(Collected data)

───

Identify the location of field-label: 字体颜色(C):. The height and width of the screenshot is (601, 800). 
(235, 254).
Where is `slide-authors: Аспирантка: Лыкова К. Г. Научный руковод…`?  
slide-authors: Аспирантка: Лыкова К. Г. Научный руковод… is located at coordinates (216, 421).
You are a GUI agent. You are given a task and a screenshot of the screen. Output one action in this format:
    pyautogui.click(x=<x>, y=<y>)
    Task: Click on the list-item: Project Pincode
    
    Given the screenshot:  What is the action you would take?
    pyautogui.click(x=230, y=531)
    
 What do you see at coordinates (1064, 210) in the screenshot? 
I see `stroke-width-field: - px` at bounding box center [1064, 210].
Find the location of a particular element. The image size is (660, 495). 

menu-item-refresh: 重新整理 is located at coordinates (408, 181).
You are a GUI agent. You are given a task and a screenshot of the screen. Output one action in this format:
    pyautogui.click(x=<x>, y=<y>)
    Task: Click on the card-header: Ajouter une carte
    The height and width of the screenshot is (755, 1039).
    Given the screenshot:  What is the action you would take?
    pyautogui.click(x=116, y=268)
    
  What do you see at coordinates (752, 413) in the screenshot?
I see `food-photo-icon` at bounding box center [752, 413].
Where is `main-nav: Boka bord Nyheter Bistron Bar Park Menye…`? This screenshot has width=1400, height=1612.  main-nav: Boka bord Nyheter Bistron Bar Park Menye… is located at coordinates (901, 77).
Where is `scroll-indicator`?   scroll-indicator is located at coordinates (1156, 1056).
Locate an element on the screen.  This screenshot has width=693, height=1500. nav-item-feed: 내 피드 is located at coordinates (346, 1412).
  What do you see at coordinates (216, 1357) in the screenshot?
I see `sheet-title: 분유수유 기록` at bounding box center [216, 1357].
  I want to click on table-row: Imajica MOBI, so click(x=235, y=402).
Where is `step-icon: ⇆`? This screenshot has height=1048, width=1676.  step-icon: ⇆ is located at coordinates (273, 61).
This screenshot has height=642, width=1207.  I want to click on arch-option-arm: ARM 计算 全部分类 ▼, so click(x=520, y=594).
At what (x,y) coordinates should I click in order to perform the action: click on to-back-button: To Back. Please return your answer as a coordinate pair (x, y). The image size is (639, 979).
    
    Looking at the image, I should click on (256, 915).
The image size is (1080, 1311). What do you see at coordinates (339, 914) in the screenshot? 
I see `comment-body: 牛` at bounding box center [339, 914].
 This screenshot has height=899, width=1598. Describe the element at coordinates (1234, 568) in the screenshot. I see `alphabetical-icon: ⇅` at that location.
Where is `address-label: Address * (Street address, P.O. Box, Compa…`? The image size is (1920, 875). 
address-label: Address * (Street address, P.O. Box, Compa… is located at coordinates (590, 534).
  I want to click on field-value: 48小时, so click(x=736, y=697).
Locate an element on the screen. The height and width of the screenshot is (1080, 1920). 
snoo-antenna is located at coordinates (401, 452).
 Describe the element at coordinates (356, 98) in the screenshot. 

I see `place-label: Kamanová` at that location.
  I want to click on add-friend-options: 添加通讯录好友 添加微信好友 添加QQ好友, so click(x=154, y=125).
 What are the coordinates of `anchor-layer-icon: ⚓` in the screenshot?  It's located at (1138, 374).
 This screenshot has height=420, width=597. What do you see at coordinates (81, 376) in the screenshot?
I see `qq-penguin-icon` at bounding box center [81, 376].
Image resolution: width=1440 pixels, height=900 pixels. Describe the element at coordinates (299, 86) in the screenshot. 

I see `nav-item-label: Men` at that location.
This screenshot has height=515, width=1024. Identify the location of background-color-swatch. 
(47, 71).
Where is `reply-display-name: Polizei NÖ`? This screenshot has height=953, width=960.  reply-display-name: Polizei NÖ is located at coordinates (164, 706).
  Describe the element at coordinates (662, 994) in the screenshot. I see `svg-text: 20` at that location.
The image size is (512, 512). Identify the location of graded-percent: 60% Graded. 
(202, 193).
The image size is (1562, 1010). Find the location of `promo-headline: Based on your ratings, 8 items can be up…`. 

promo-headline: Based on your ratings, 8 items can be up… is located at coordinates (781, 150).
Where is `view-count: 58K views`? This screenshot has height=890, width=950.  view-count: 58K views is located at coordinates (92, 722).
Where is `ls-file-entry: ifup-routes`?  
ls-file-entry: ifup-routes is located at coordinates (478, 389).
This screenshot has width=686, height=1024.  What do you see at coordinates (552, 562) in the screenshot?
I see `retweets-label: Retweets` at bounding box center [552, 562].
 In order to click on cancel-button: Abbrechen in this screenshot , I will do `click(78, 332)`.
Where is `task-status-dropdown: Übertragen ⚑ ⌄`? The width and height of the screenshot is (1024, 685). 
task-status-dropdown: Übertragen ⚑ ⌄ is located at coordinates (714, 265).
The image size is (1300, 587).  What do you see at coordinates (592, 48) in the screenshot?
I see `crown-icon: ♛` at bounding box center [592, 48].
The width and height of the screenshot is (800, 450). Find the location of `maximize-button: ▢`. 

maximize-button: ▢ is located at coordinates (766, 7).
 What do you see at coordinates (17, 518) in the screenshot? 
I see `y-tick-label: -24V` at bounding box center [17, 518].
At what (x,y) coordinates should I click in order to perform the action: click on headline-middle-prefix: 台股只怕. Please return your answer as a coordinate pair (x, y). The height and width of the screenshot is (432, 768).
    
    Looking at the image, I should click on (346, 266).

───

*Brief*:
Please duplicate every line of the material above without any changes.

*Answer box*:
Identify the location of field-label: 字体颜色(C):. The height and width of the screenshot is (601, 800). 
(235, 254).
Where is `slide-authors: Аспирантка: Лыкова К. Г. Научный руковод…`?  
slide-authors: Аспирантка: Лыкова К. Г. Научный руковод… is located at coordinates (216, 421).
You are a GUI agent. You are given a task and a screenshot of the screen. Output one action in this format:
    pyautogui.click(x=<x>, y=<y>)
    Task: Click on the list-item: Project Pincode
    
    Given the screenshot:  What is the action you would take?
    pyautogui.click(x=230, y=531)
    
 What do you see at coordinates (1064, 210) in the screenshot? 
I see `stroke-width-field: - px` at bounding box center [1064, 210].
Find the location of a particular element. The image size is (660, 495). 

menu-item-refresh: 重新整理 is located at coordinates (408, 181).
You are a GUI agent. You are given a task and a screenshot of the screen. Output one action in this format:
    pyautogui.click(x=<x>, y=<y>)
    Task: Click on the card-header: Ajouter une carte
    The height and width of the screenshot is (755, 1039).
    Given the screenshot:  What is the action you would take?
    pyautogui.click(x=116, y=268)
    
  What do you see at coordinates (752, 413) in the screenshot?
I see `food-photo-icon` at bounding box center [752, 413].
Where is `main-nav: Boka bord Nyheter Bistron Bar Park Menye…`? This screenshot has width=1400, height=1612.  main-nav: Boka bord Nyheter Bistron Bar Park Menye… is located at coordinates (901, 77).
Where is `scroll-indicator`?   scroll-indicator is located at coordinates (1156, 1056).
Locate an element on the screen.  This screenshot has width=693, height=1500. nav-item-feed: 내 피드 is located at coordinates (346, 1412).
  What do you see at coordinates (216, 1357) in the screenshot?
I see `sheet-title: 분유수유 기록` at bounding box center [216, 1357].
  I want to click on table-row: Imajica MOBI, so click(x=235, y=402).
Where is `step-icon: ⇆`? This screenshot has height=1048, width=1676.  step-icon: ⇆ is located at coordinates (273, 61).
This screenshot has height=642, width=1207.  I want to click on arch-option-arm: ARM 计算 全部分类 ▼, so click(x=520, y=594).
At what (x,y) coordinates should I click in order to perform the action: click on to-back-button: To Back. Please return your answer as a coordinate pair (x, y). The image size is (639, 979).
    
    Looking at the image, I should click on (256, 915).
The image size is (1080, 1311). What do you see at coordinates (339, 914) in the screenshot? 
I see `comment-body: 牛` at bounding box center [339, 914].
 This screenshot has height=899, width=1598. Describe the element at coordinates (1234, 568) in the screenshot. I see `alphabetical-icon: ⇅` at that location.
Where is `address-label: Address * (Street address, P.O. Box, Compa…`? The image size is (1920, 875). 
address-label: Address * (Street address, P.O. Box, Compa… is located at coordinates (590, 534).
  I want to click on field-value: 48小时, so click(x=736, y=697).
Locate an element on the screen. The height and width of the screenshot is (1080, 1920). 
snoo-antenna is located at coordinates (401, 452).
 Describe the element at coordinates (356, 98) in the screenshot. 

I see `place-label: Kamanová` at that location.
  I want to click on add-friend-options: 添加通讯录好友 添加微信好友 添加QQ好友, so click(x=154, y=125).
 What are the coordinates of `anchor-layer-icon: ⚓` in the screenshot?  It's located at (1138, 374).
 This screenshot has height=420, width=597. What do you see at coordinates (81, 376) in the screenshot?
I see `qq-penguin-icon` at bounding box center [81, 376].
Image resolution: width=1440 pixels, height=900 pixels. Describe the element at coordinates (299, 86) in the screenshot. 

I see `nav-item-label: Men` at that location.
This screenshot has height=515, width=1024. Identify the location of background-color-swatch. 
(47, 71).
Where is `reply-display-name: Polizei NÖ`? This screenshot has height=953, width=960.  reply-display-name: Polizei NÖ is located at coordinates (164, 706).
  Describe the element at coordinates (662, 994) in the screenshot. I see `svg-text: 20` at that location.
The image size is (512, 512). Identify the location of graded-percent: 60% Graded. 
(202, 193).
The image size is (1562, 1010). Find the location of `promo-headline: Based on your ratings, 8 items can be up…`. 

promo-headline: Based on your ratings, 8 items can be up… is located at coordinates (781, 150).
Where is `view-count: 58K views`? This screenshot has height=890, width=950.  view-count: 58K views is located at coordinates (92, 722).
Where is `ls-file-entry: ifup-routes`?  
ls-file-entry: ifup-routes is located at coordinates (478, 389).
This screenshot has width=686, height=1024.  What do you see at coordinates (552, 562) in the screenshot?
I see `retweets-label: Retweets` at bounding box center [552, 562].
 In order to click on cancel-button: Abbrechen in this screenshot , I will do `click(78, 332)`.
Where is `task-status-dropdown: Übertragen ⚑ ⌄`? The width and height of the screenshot is (1024, 685). 
task-status-dropdown: Übertragen ⚑ ⌄ is located at coordinates (714, 265).
The image size is (1300, 587).  What do you see at coordinates (592, 48) in the screenshot?
I see `crown-icon: ♛` at bounding box center [592, 48].
The width and height of the screenshot is (800, 450). Find the location of `maximize-button: ▢`. 

maximize-button: ▢ is located at coordinates (766, 7).
 What do you see at coordinates (17, 518) in the screenshot? 
I see `y-tick-label: -24V` at bounding box center [17, 518].
At what (x,y) coordinates should I click in order to perform the action: click on headline-middle-prefix: 台股只怕. Please return your answer as a coordinate pair (x, y). The height and width of the screenshot is (432, 768).
    
    Looking at the image, I should click on (346, 266).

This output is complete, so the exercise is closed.